■ **DATA**
※

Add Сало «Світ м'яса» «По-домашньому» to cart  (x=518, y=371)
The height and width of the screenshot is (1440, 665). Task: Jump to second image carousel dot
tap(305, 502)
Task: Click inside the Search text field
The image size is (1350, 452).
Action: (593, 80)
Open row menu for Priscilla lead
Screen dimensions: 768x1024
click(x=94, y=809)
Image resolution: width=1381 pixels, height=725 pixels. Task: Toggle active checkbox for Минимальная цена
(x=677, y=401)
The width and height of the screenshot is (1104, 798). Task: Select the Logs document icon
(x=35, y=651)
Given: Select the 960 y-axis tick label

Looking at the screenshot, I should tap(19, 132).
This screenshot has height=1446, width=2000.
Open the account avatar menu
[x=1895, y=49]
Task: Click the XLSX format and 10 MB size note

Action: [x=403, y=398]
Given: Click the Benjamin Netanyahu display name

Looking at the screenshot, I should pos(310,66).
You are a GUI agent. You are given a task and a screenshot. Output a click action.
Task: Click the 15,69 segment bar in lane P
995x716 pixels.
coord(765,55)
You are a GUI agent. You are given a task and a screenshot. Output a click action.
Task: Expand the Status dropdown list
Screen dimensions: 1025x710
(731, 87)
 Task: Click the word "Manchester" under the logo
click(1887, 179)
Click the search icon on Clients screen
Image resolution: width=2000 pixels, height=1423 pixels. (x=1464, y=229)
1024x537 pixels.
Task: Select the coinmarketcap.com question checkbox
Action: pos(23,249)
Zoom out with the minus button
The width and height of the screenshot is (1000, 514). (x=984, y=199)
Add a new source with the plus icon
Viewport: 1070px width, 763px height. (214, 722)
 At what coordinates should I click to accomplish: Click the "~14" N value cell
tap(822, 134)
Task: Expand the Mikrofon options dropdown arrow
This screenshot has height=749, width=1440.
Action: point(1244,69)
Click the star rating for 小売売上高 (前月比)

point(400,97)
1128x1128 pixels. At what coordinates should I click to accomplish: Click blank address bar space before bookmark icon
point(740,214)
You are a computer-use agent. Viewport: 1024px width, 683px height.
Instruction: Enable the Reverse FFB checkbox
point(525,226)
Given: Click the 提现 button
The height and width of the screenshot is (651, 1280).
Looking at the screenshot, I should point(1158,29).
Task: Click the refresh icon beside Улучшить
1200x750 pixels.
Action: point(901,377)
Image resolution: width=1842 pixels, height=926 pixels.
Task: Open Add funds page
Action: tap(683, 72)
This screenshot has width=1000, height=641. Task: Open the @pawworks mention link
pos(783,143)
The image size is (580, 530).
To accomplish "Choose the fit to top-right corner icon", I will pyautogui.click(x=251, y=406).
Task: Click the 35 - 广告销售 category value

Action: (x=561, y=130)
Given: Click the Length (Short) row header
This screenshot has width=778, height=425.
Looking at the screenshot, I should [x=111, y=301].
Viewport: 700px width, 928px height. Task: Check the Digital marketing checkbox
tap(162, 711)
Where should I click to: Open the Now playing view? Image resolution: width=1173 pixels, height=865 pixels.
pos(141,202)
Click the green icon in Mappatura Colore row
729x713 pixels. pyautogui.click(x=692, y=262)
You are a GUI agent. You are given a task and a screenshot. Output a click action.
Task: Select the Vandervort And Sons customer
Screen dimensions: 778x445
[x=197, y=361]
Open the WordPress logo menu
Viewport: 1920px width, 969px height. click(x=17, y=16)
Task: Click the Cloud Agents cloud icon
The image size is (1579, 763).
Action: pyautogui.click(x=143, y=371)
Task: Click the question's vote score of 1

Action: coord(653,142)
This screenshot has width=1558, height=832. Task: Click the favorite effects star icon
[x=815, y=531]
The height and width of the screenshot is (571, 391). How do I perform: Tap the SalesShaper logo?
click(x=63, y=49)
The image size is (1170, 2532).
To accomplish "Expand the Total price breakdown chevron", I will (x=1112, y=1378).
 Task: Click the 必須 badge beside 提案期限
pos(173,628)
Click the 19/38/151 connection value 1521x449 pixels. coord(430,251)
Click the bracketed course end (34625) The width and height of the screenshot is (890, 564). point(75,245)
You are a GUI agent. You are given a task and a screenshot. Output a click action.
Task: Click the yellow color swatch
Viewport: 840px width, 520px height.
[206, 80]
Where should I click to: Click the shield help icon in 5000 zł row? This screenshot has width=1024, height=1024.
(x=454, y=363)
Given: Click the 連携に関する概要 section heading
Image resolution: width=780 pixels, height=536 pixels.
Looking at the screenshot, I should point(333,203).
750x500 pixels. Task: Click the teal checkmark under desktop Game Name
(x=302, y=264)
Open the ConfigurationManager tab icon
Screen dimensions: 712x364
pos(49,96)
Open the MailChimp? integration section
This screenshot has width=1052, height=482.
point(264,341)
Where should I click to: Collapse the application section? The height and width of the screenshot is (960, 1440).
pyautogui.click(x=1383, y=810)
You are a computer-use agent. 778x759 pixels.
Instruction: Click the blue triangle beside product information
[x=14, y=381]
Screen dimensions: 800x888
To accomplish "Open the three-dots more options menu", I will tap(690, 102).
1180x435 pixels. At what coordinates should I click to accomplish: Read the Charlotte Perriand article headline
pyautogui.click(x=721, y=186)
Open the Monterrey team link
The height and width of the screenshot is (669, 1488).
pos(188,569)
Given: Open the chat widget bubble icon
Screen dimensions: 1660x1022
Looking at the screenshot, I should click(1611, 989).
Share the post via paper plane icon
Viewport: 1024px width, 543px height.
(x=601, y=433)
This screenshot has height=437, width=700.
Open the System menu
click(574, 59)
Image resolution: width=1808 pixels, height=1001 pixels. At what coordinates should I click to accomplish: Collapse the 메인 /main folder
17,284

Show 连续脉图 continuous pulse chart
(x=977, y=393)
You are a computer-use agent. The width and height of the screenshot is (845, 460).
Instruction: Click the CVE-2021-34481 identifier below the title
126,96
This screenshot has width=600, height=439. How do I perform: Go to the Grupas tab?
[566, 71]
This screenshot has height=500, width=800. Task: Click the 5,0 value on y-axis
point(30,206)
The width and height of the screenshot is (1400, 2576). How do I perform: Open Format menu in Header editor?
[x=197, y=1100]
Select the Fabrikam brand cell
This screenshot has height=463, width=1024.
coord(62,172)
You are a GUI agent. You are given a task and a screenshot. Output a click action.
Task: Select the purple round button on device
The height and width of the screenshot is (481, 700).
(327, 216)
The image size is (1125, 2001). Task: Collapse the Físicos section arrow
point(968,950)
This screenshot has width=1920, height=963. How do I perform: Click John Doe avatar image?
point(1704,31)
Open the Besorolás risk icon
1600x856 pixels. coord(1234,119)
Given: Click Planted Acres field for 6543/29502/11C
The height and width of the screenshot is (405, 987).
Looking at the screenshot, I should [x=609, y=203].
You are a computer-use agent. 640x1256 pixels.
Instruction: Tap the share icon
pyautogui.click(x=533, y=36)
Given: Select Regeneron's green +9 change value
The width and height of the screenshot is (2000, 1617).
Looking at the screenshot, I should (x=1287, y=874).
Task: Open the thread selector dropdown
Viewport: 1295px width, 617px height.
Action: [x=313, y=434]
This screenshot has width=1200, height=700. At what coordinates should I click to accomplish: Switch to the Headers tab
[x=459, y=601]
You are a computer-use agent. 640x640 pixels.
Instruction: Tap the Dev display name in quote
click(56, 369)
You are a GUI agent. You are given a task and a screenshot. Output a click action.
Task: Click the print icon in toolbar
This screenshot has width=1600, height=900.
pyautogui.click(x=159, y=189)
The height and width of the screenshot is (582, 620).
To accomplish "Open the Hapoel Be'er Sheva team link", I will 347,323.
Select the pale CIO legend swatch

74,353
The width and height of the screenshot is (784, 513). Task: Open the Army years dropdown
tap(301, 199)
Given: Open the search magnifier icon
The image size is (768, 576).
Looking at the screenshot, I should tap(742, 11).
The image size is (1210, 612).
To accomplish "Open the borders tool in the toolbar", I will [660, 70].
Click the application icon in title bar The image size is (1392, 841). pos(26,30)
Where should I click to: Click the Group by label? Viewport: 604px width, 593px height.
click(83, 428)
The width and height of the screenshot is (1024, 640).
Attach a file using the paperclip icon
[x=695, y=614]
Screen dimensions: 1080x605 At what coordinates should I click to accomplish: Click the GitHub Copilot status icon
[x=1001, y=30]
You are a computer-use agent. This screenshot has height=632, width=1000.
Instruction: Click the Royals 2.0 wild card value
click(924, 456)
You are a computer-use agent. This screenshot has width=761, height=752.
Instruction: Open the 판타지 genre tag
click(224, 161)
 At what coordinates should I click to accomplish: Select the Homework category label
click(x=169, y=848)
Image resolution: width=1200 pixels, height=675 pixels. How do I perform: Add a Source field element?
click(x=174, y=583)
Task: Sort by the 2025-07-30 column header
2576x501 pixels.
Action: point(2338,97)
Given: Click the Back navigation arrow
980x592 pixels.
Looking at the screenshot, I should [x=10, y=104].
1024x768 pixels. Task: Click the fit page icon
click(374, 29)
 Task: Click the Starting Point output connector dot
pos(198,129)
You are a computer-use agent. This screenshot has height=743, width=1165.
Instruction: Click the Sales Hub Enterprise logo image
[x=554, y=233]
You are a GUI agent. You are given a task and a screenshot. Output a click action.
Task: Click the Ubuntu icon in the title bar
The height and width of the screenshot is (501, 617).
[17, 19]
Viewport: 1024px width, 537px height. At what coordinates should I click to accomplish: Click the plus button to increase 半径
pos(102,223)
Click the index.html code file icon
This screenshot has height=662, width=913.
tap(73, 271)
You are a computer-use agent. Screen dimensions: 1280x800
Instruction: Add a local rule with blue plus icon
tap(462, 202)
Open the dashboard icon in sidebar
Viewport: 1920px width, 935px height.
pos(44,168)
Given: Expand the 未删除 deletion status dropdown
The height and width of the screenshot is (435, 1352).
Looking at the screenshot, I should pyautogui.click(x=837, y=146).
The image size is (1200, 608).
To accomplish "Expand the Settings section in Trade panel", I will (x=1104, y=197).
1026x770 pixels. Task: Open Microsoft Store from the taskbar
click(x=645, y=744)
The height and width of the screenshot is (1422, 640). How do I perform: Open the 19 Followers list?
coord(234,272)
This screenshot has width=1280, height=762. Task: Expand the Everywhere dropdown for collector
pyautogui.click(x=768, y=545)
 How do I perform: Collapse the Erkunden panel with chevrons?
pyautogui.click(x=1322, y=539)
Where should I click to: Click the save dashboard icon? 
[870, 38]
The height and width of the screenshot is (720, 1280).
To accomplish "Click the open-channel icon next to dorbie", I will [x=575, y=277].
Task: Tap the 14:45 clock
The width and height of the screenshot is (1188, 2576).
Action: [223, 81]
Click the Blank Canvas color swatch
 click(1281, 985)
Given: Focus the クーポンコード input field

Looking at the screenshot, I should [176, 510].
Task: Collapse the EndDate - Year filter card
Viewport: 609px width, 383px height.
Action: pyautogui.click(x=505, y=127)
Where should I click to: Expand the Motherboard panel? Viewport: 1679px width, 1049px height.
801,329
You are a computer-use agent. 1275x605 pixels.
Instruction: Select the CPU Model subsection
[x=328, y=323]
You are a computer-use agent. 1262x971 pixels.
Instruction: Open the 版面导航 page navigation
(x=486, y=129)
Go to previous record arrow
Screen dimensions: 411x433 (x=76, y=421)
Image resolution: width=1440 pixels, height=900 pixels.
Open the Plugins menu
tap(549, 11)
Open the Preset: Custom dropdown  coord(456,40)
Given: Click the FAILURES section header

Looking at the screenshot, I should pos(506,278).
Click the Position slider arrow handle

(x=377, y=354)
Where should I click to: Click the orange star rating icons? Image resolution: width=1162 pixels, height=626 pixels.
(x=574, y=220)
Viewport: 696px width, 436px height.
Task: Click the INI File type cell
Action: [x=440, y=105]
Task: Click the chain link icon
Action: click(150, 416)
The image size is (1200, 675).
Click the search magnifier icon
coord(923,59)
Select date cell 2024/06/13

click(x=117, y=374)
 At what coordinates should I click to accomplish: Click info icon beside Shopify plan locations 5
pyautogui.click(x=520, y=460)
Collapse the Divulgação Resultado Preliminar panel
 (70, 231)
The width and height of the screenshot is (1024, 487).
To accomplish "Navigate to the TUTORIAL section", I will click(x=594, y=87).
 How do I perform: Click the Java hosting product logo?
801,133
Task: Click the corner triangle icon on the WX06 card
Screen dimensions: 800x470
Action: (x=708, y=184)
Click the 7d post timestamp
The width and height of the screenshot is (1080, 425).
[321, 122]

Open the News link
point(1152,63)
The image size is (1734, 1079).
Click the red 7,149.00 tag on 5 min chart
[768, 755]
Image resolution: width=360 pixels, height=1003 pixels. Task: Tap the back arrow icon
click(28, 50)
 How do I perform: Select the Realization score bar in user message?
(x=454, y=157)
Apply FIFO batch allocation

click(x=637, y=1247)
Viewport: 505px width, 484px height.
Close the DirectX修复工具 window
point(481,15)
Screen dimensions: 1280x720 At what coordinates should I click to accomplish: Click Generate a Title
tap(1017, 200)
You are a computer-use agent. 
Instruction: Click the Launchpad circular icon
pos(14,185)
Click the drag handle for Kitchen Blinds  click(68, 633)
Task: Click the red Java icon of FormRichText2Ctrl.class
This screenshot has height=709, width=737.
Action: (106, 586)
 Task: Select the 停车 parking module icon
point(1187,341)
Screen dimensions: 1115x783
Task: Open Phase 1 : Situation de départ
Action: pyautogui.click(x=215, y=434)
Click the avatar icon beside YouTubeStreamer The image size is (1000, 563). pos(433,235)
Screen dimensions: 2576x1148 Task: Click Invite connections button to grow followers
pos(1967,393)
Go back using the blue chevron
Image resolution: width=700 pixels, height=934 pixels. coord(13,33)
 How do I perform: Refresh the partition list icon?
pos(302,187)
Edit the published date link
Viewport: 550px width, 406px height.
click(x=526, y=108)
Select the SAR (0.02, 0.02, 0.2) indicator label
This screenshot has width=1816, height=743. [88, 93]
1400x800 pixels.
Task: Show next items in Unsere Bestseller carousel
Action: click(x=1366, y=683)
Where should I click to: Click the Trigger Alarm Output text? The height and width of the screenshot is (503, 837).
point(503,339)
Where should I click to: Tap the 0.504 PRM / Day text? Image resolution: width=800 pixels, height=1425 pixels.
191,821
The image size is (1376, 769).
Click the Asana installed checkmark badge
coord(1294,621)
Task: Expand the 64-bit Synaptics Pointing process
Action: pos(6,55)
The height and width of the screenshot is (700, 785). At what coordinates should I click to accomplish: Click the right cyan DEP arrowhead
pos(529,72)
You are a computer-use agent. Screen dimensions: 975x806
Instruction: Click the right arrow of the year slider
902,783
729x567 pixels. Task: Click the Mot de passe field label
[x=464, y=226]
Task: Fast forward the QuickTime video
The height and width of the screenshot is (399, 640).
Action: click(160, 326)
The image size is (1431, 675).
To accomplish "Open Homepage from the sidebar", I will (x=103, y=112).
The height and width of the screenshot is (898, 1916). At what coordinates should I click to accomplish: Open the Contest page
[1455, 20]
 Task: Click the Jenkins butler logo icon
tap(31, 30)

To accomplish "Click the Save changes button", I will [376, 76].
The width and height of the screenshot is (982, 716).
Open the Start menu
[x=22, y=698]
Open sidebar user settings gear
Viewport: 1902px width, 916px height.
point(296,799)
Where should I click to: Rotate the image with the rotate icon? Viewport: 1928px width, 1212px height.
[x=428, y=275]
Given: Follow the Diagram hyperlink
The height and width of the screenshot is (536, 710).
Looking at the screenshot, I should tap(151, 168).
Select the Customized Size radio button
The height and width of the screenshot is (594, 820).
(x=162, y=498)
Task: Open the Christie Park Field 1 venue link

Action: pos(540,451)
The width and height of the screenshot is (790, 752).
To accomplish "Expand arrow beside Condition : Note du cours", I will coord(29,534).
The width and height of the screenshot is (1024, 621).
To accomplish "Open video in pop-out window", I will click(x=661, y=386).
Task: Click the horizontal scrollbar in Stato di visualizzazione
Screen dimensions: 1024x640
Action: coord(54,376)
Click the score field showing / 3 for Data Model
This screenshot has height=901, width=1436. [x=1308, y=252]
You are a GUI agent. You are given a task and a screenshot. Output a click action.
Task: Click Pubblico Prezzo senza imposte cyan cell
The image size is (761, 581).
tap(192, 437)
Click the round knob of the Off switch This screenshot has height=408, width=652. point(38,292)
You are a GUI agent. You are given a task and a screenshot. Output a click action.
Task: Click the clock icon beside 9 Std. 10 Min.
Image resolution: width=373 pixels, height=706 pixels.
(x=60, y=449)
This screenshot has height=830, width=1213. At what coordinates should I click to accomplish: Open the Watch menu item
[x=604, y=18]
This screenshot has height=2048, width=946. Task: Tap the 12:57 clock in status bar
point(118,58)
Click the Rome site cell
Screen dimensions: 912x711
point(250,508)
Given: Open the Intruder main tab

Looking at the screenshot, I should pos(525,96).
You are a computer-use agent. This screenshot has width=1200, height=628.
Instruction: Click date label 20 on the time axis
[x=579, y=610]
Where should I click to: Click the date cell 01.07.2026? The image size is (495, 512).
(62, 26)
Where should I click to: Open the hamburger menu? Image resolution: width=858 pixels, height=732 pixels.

※

■ **DIRECTIONS**
Find the lines in the entries above where "will" occurs, and copy each of them.

■ **FINISHED EXERCISE**
To accomplish "Choose the fit to top-right corner icon", I will pyautogui.click(x=251, y=406).
To accomplish "Expand the Total price breakdown chevron", I will (x=1112, y=1378).
To accomplish "Open the three-dots more options menu", I will tap(690, 102).
To accomplish "Open the Hapoel Be'er Sheva team link", I will 347,323.
To accomplish "Open the borders tool in the toolbar", I will [660, 70].
To accomplish "Expand the Settings section in Trade panel", I will (x=1104, y=197).
To accomplish "Click the open-channel icon next to dorbie", I will [x=575, y=277].
To accomplish "Navigate to the TUTORIAL section", I will click(x=594, y=87).
To accomplish "Open Homepage from the sidebar", I will (x=103, y=112).
To accomplish "Click the Save changes button", I will [376, 76].
To accomplish "Expand arrow beside Condition : Note du cours", I will coord(29,534).
To accomplish "Open video in pop-out window", I will click(x=661, y=386).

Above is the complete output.